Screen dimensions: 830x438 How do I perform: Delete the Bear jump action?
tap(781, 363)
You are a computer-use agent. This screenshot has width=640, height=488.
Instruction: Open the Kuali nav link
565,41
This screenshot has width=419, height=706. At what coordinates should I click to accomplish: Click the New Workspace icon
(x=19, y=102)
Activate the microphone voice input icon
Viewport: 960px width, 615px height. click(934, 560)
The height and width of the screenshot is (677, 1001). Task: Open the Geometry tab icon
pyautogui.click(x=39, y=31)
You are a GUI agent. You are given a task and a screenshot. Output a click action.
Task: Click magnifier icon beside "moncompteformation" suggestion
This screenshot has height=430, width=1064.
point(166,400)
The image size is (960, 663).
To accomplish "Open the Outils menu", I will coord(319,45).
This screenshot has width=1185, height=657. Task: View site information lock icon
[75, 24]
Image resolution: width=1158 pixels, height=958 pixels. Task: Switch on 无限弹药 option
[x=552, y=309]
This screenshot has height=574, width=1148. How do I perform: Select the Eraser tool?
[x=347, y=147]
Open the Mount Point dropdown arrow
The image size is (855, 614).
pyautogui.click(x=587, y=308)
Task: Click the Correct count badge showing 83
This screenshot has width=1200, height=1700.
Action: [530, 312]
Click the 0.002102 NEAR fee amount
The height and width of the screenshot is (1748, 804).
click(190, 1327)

• What you will do: Starting at the line that contains "This screenshot has width=1185, height=657.", repeat each line exactly through the last one in the listing. Include both of those lines and nothing more.

• Result of this exercise:
This screenshot has width=1185, height=657. Task: View site information lock icon
[75, 24]
Image resolution: width=1158 pixels, height=958 pixels. Task: Switch on 无限弹药 option
[x=552, y=309]
This screenshot has height=574, width=1148. How do I perform: Select the Eraser tool?
[x=347, y=147]
Open the Mount Point dropdown arrow
The image size is (855, 614).
pyautogui.click(x=587, y=308)
Task: Click the Correct count badge showing 83
This screenshot has width=1200, height=1700.
Action: [530, 312]
Click the 0.002102 NEAR fee amount
The height and width of the screenshot is (1748, 804).
click(190, 1327)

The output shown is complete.